* YOUR OBJECTIVE
In the material starting at "Task: Open the meeting info icon" and ending at "click(608, 210)", replace "Security overview card" with "Security summary card" and give those lines back with nothing else altered.

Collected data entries
>> Start

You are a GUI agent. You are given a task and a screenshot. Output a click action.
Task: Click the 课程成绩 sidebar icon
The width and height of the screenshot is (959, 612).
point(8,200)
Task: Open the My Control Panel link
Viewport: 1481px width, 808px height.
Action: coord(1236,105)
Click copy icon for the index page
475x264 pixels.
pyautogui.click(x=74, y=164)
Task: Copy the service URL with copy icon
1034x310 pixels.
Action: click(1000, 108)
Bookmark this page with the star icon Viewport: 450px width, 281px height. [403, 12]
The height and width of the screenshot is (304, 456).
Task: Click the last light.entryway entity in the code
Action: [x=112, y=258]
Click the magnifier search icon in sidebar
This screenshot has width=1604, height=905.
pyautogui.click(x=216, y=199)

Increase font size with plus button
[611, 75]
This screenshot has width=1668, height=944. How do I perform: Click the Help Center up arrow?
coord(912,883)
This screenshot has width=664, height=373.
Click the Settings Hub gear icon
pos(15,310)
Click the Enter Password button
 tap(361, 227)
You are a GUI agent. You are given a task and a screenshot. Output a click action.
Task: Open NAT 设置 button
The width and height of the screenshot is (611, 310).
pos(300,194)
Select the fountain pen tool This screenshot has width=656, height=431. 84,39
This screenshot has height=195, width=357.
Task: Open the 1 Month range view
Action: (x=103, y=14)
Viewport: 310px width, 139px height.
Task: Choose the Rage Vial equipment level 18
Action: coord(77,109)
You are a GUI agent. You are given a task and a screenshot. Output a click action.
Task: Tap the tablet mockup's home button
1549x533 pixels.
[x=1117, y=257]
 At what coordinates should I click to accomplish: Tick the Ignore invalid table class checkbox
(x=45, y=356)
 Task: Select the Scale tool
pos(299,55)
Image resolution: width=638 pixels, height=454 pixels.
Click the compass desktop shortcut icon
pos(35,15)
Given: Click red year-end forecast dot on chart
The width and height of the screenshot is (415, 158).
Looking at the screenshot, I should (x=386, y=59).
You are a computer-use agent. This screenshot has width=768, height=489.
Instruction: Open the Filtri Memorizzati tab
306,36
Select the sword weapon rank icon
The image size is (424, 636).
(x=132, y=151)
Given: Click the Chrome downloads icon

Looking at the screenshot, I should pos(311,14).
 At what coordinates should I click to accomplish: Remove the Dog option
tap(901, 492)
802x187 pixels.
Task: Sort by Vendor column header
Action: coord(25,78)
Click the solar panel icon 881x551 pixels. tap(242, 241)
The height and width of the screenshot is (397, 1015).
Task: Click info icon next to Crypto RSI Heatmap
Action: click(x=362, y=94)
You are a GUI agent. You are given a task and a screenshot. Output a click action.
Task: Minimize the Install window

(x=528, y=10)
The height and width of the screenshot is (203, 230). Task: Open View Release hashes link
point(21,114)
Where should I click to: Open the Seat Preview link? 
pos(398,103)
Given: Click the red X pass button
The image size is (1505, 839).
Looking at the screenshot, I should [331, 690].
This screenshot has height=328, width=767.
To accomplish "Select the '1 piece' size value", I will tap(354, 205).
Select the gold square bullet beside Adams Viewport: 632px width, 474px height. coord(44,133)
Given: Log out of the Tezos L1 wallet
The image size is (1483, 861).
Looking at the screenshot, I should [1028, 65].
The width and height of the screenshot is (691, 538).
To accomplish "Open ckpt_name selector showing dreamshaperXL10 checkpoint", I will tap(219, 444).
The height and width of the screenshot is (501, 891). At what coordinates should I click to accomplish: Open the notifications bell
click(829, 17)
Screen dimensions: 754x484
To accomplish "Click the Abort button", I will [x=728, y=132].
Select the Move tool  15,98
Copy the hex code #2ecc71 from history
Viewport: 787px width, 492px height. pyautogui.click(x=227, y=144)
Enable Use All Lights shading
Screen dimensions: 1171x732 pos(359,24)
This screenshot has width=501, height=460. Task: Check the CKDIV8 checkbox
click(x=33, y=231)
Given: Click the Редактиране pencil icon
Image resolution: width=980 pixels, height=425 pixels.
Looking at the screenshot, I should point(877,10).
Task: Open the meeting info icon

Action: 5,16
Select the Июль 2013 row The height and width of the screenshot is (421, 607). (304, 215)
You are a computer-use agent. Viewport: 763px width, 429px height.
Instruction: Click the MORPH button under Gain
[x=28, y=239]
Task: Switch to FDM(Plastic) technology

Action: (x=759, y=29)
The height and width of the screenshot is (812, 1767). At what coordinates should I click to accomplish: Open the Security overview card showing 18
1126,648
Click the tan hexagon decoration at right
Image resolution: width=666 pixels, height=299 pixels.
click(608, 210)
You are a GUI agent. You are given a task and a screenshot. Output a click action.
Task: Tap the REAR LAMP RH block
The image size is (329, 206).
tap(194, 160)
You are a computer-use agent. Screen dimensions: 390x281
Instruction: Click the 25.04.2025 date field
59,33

>> End

* RESPONSE
Task: Open the meeting info icon

Action: 5,16
Select the Июль 2013 row The height and width of the screenshot is (421, 607). (304, 215)
You are a computer-use agent. Viewport: 763px width, 429px height.
Instruction: Click the MORPH button under Gain
[x=28, y=239]
Task: Switch to FDM(Plastic) technology

Action: (x=759, y=29)
The height and width of the screenshot is (812, 1767). At what coordinates should I click to accomplish: Open the Security summary card showing 18
1126,648
Click the tan hexagon decoration at right
Image resolution: width=666 pixels, height=299 pixels.
click(608, 210)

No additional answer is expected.